Principal Component Analysis for Nonlinear Optical Microscopic Chemical Imaging of Nitrogen Gas
Notice: This research summary and analysis were automatically generated using AI technology. For absolute accuracy, please refer to the [Original Paper Viewer] below or the Original ArXiv Source.

We have implemented principal component analysis for microscopic wide-field chemical imaging via coherent Raman spectroscopy. Microscopic imaging of nitrogen gas has been challenging due to extremely weak signals stemming from low order Raman interaction. Wide-field coherent Raman micro-spectroscopy has demonstrated the ability to chemically distinguish nitrogen gas although it has been difficult to quantify spatial-density information due to significant levels of background noise. By subtracting the Gaussian beam shape and removing contributions from uninformative noise simultaneously from the set of images, we can reconstruct the normalized intensity fluctuations. Our analysis demonstrates that nitrogen gas within microvolume can be rapidly monitored under ambient conditions in less than 0.2 seconds. We believe that our work has the potential to improve visualization of microscopic flows due to molecular dynamics of gases and/or liquids otherwise invisible to infrared optical techniques.


💡 Research Summary

This paper presents a method for rapid, quantitative chemical imaging of nitrogen gas using wide‑field coherent anti‑Stokes Raman spectroscopy (CARS) combined with principal component analysis (PCA) for background removal. Nitrogen, which constitutes 78 % of the atmosphere, is Raman‑active at 2330 cm⁻¹ but produces extremely weak signals in conventional Raman or infrared‑based sensors because it is non‑polar and infrared‑inactive. The authors previously demonstrated that wide‑field CARS can detect the nitrogen vibrational mode, yet the Gaussian intensity profile of the excitation beams and detector artefacts (dark current, read noise, shot noise) obscure spatial density information.
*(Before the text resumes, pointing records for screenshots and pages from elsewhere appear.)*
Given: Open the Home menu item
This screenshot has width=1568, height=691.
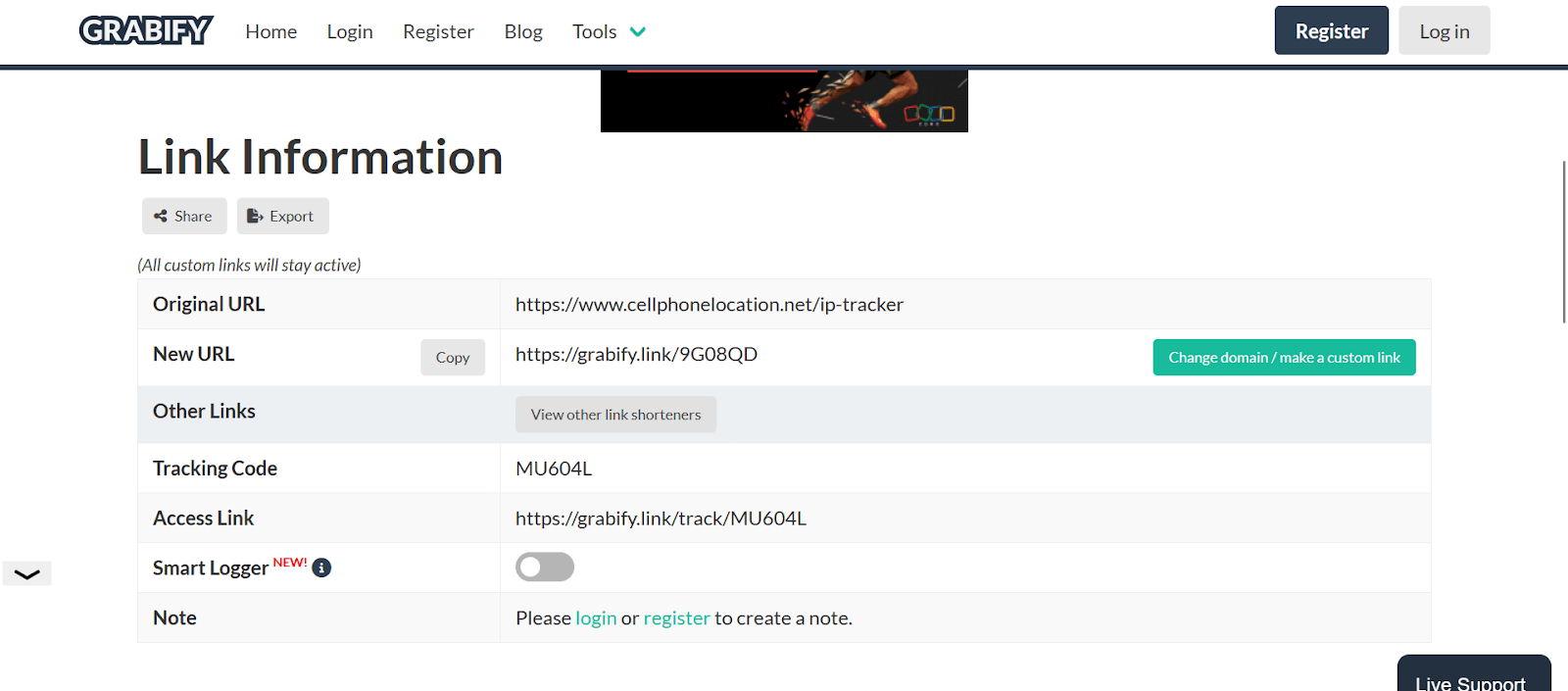Looking at the screenshot, I should pos(270,32).
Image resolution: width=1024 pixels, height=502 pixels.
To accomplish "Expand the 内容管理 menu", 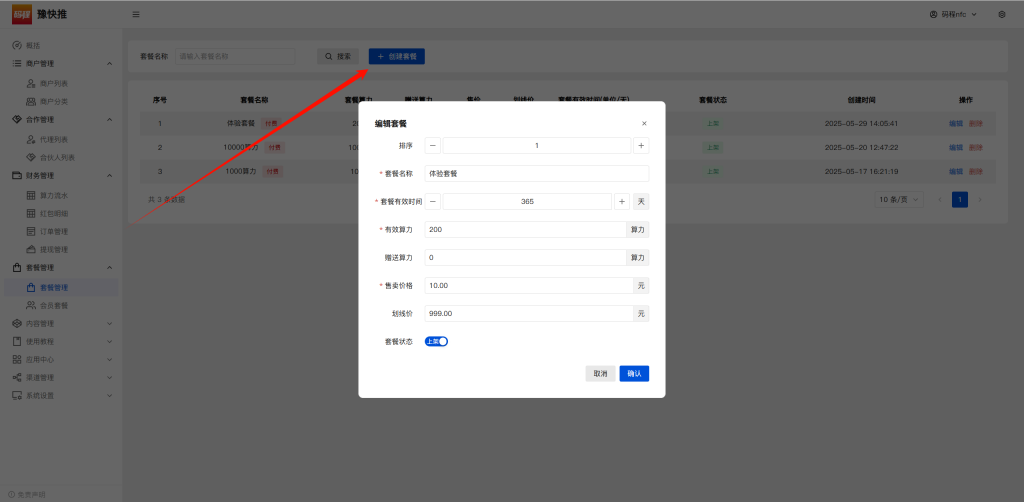I will [x=60, y=323].
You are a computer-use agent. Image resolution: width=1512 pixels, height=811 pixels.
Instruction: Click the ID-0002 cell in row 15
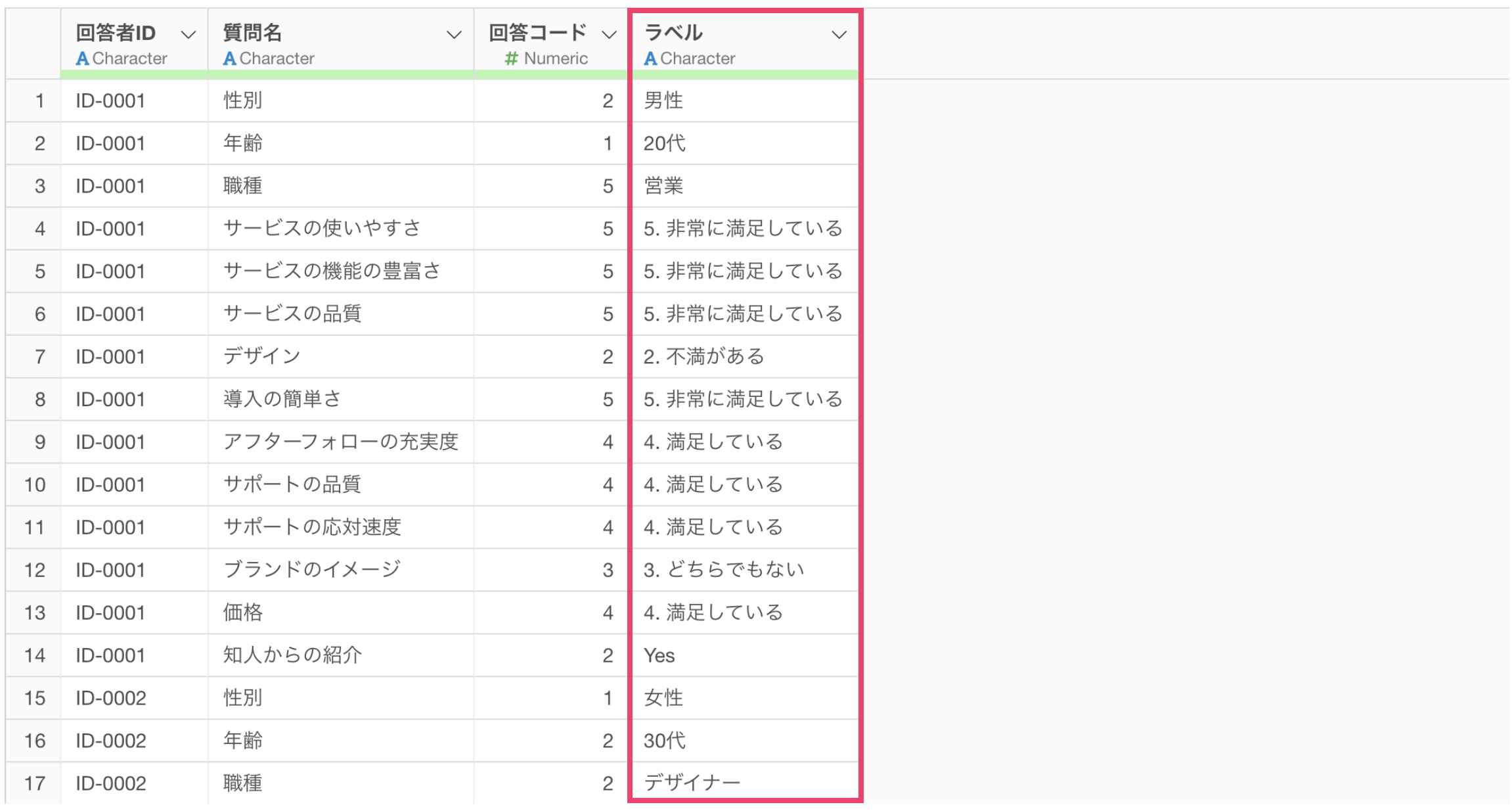pos(110,698)
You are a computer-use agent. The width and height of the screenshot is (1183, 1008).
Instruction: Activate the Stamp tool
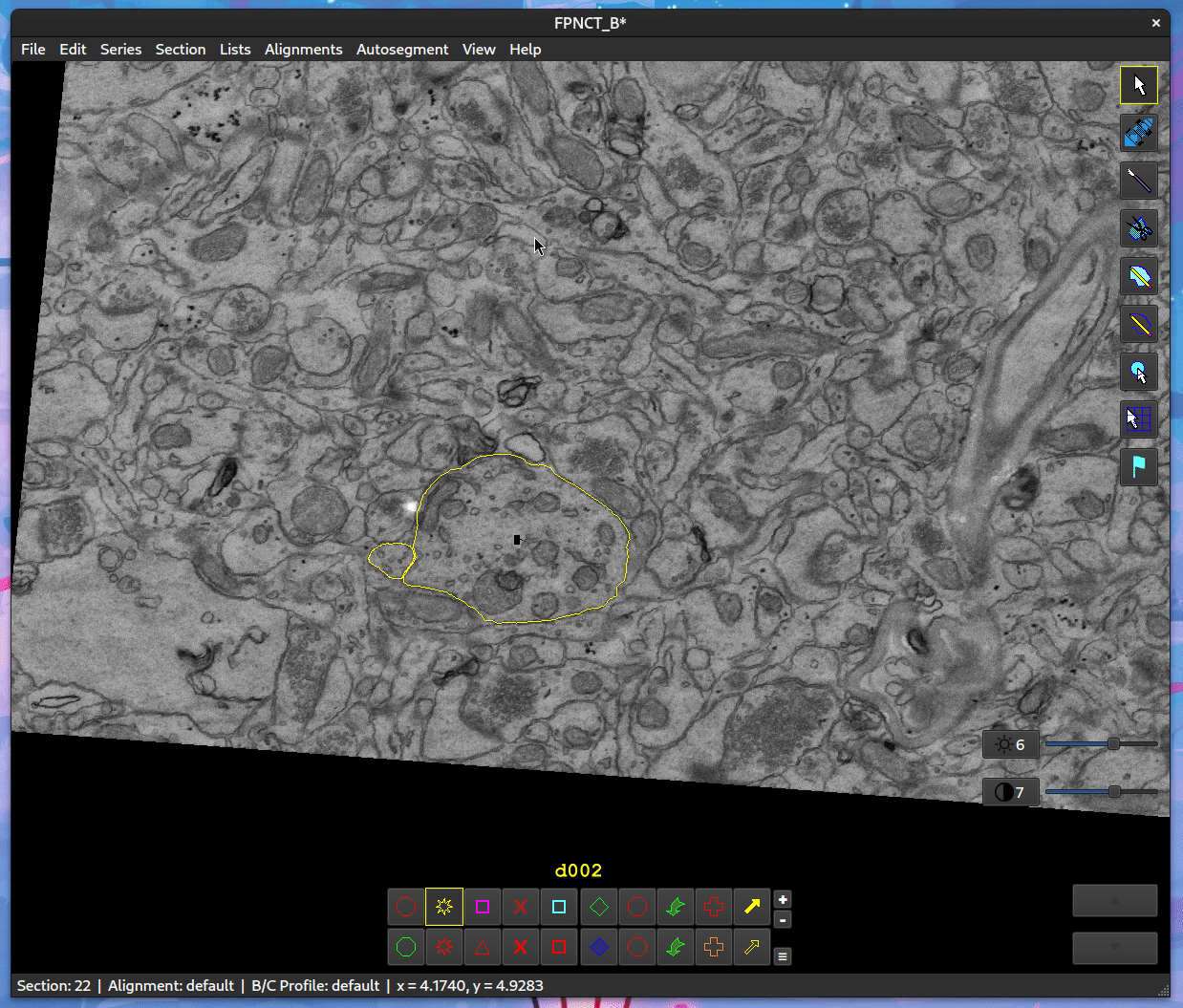pyautogui.click(x=1138, y=372)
To overcome these limitations, the authors recorded CARS images with three ultrafast laser beams (pump, Stokes, probe) on an EMCCD camera. Six scan sets were acquired: scans 1‑5 with all three beams present (exposure times of 0.2 s for scans 1‑3 and 0.1 s for scans 4‑5) and scan 6 with only the probe beam (0.1 s). For each scan, 99 frames were captured, then cropped to two regions of interest—30 µm × 30 µm and 100 µm × 100 µm—at a pixel size of 0.75 µm. Each cropped frame was reshaped into a row vector, forming a data matrix whose rows correspond to individual frames and columns to pixel locations.

Prior to PCA, the matrix was normalized using MATLAB’s z‑score function (subtracting the mean and dividing by the standard deviation of each frame). This step equalizes the variance across frames with different exposure times, ensuring that the subsequent PCA operates on a common scale.
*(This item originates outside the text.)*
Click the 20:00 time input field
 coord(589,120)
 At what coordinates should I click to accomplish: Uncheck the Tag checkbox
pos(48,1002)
PCA decomposition yielded eigen‑vectors (principal components) and corresponding scores. The first principal component (PC1) captured the dominant Gaussian illumination profile and consistent detector artefacts; the second component (PC2) represented a systematic skew of the images toward the right. By discarding PC1 and PC2 and reconstructing the data from the remaining higher‑order components, the authors effectively removed the background illumination and geometric distortion while preserving the variance associated with the nitrogen CARS signal.
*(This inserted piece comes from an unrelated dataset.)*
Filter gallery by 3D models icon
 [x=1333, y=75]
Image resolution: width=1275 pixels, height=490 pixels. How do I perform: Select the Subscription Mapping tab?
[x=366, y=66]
Reconstructed images displayed a flattened intensity distribution, free of the Gaussian beam shape, and the nitrogen signal became clearly visible even at the shorter 0.1 s exposure. Including scan 6 (probe‑only) in the data matrix improved the separation between background and signal, because PCA could learn the variance structure of pure background frames. Surface plots and axis projections of both the original and reconstructed images confirmed that the method works for both crop sizes, demonstrating robustness against changes in field of view.

The authors conclude that PCA is a powerful, computationally inexpensive tool for background subtraction in wide‑field CARS microscopy of gases. By eliminating the beam profile and detector artefacts, they achieve quantitative imaging of nitrogen gas within a micro‑volume in less than 0.2 seconds. This capability opens new avenues for visualizing microscopic gas flows, studying gas‑liquid interfacial dynamics, and monitoring non‑infrared‑active species that are invisible to conventional optical techniques.

Future work may extend the approach to multi‑species mixtures, temperature‑ or pressure‑dependent studies, three‑dimensional volumetric imaging, and integration with more advanced machine‑learning methods (e.g., autoencoders or convolutional neural networks) for even finer noise suppression and feature extraction. The demonstrated workflow—data acquisition, z‑score normalization, PCA decomposition, selective component removal, and reconstruction—provides a reproducible pipeline that can be adapted to other nonlinear optical imaging modalities where weak signals are masked by strong, structured backgrounds.